His colleague Nathalie Lenne, VP,  strategic portfolio management at Domain Therapeutics, said: “What stood out [at AACR 2025] was the remarkable innovation in next-generation biologics, such as T-cell engagers and multi-specific antibodies. Pharma and biotech are  intensifying efforts to overcome tumour resistance and escape mechanisms through increasingly  immunotherapeutic strategies.”

Scientific, practical, and political challenges remain

For most delegates, there is usually a ‘stand-out’ session that really sticks in the mind long after the conference itself. And for most, these are understandably related to their particular field of expertise. But for iOnctura’s Di Conza it was something different.

“For me, the presentation I most valued was from Patricia LoRusso, the current AACR President,” Di Conza said. “She presented an overview of the history of oncology drug development, but importantly she focused on the challenges we face as we endeavour to find not only a cure, but also a suitable treatment option – for all cancer patients. It was particularly poignant as she shared that both her parents had died from cancer when she was a child.”
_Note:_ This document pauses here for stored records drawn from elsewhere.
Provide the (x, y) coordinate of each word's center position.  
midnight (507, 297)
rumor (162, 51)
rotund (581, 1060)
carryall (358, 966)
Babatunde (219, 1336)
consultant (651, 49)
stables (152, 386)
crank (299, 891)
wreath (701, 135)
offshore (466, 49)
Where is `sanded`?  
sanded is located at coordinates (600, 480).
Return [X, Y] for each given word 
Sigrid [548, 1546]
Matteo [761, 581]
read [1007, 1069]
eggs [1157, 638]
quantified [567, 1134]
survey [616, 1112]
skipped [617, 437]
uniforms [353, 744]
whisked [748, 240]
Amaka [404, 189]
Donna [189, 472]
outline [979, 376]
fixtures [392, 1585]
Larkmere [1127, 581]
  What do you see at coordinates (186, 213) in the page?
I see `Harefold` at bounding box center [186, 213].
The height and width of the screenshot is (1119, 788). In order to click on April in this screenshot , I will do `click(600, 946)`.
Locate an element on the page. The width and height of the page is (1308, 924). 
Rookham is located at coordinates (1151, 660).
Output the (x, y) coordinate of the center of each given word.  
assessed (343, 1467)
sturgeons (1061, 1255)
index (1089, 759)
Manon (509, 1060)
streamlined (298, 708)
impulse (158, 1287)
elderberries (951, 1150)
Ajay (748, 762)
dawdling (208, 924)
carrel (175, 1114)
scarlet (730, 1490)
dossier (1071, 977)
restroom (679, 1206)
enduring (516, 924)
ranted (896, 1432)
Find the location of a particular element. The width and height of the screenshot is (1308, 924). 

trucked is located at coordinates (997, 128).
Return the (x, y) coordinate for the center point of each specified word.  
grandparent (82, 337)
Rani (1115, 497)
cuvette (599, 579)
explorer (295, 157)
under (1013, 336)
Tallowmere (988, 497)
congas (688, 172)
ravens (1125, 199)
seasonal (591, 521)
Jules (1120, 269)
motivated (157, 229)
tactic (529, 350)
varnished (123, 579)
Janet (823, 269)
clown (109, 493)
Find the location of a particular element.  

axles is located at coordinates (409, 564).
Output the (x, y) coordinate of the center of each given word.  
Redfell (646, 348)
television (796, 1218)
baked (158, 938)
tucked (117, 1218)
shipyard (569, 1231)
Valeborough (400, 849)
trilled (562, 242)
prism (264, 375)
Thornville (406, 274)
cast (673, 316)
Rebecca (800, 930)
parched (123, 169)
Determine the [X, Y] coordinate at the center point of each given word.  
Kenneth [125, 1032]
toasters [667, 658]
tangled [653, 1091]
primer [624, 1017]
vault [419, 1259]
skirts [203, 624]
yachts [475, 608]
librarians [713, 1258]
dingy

Huge challenges remain of course – scientific, practical, and (let’s admit it) political.

On the scientific level, Pablo Ruedas Batuecas, chemistry scientist at Heidelberg Pharma, highlighted the puzzle presented by molecular degraders, which hold out the promise of being able to drug “undruggable” proteins – but are proving fiendishly complicated to solve.

On a practical level, Ariceum’s Jaekel pointed to the challenges around regulating, making, and moving radiopharmaceuticals - a problem unlikely to disappear in a hurry.

And on a political level, Fyfe of Outrun said out loud what others may well have been thinking. He warned there were “unprecedented challenges facing scientific research and development in oncology, arising by dint of political interference, institutional instability, and growing uncertainty.”

Although many at the conference were not unduly worried about tariffs – which are likely to impact those with approved drugs to sell, more than those developing them – there was particular concern about cuts to US university research and National Institutes of Health (NIH) funding, as well as job losses at key US agencies such as the Food and Drugs Administration (FDA).

The former could mean less money going into early-stage biotechs, while the latter could mean it takes longer to get drug designations or approvals. Such changes “could have profound effects on biotech,” Fyfe warned.